I racked my brain for who this could be. I don’t know too many dancers that lived ‘long ago.’
“Was it…Twyla Tharp?” I asked, knowing I’d seen pictures of her in leotards well into her 50s, at least.
“What? No.” Rowan shook his head.
“ANY other clues?” I racked my head for famous ballet dancers and could think of exactly none.
“Just that she was very famous and someone KILLED HER!!!!”
I was stumped. I begged him to ask his teacher again the name of the dancer so he could tell me. I forgot to go home and google “dancers who have been KILLED” because when we got home, there was a Dutch Baby Pancake to make (the best recipe is in here - I’ve tried several others, trust).
In bed last night, he whispered to me in the dark. “Mommy, I remembered the name of the dancer. SELENA!”
I guffawed. Selena! A dancer from long, long ago. Killed when I was 12 years old. A movie starring JLo, filmed immediately and released when I was 14, which I watched on the gross carpet of the Embassy Suites hotel room in Washington D.C. on my 8th grade class trip, in between the ecstatic high of flirting with the boys I had crushes on in the hallway, inviting them in to brush teeth together, my best friends wearing our huge bedtime T-shirts next to one another, stripped of eyeshadow, vying for attention on new, badly-carpeted turf.
“Why was she killed?” he asked so sweetly, so innocently.
“Oof. I think her BUSINESS MANAGER killed her.”
“WHY?!” Rowan asked.
“I think because she was jealous of her…” I trailed off, vaguely remembering only the Hollywood version of the story. “But really because she was sick in the head. She was mentally ill, and she shot her.”
Selena, the Bedtime Story.
“I don’t want anyone to be sick and shoot ME!” he curled into a ball and Sonic Hedgehog’d his way into my side.
“They won’t. I will always be there to protect you,” I assured him, one of the only lies I’ve ever told him (other lies include: the existence of Santa and fairies, that whatever restaurant we’re in doesn’t have juice, and saying the police will take Tyler and me away if he and Zoe don’t eat their vegetables/fucking dinner already).

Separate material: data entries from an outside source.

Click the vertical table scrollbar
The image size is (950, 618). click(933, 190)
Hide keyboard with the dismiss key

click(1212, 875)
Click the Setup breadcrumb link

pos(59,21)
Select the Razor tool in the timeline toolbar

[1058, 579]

“But what if someone kills you?” he countered. I sighed. I know that I am a dogtooth’s length away from the longer, harder versions of these conversations, but for now I want to keep the lies I tell him to hold the horrors of humanity at arm’s length just a little longer. To keep the lies centralized around creating more magic, not taking it away, bit by bit, dead dancer by dead dancer.
“No one is going to kill me. I’m always going to be here to protect you,” I assert blindly, which is a solid 45% of parenting (I’ve done the math, trust). “Now which do you want me to sing you tonight: California or Graceland?”
“Let me eeny-meeny-miny-moe it,” he offers, assigning neither of them a space in the dark, just pointing his small fingers to opposite corners of the dim room as he gets to the final moe and arbitrarily decides on which one he wants that evening.
California.
~
Still a lot of lands to see
But I wouldn't wanna stay here
It's too old and cold and settled in its ways here
Oh, but California
California, I'm coming home
I'm gonna see the folks I dig
I'll even kiss a sunset pig
~
I was all of 36 years old when my mom and I last sang that together, during which she casually defined sunset pig as a cop on Sunset Blvd. I had always envisioned that line as Joni being so happy to be home she’d kiss a pig on a ranch in whatever canyon she and her hippie friends used to hang out around Los Angeles back then, but my mom’s explanation made so much more sense. The casual lessons you still attain from your parents in your 30s hold such a sweet significance now. The lessons are ceaseless, they just switchback up the long mountain of insight from gentleness, to darkness, and back again.
I love this line!!
"The casual lessons you still attain from your parents in your 30s hold such a sweet significance now. The lessons are ceaseless, they just switchback up the long mountain of insight from gentleness, to darkness, and back again."
Haha I’ve always thought of A sunset pig as one of the guys I kissed in 2009 LA when I spent a lot of time at amoeba. Gotta get to holbox! Swimming with whale sharks - what a dream!!!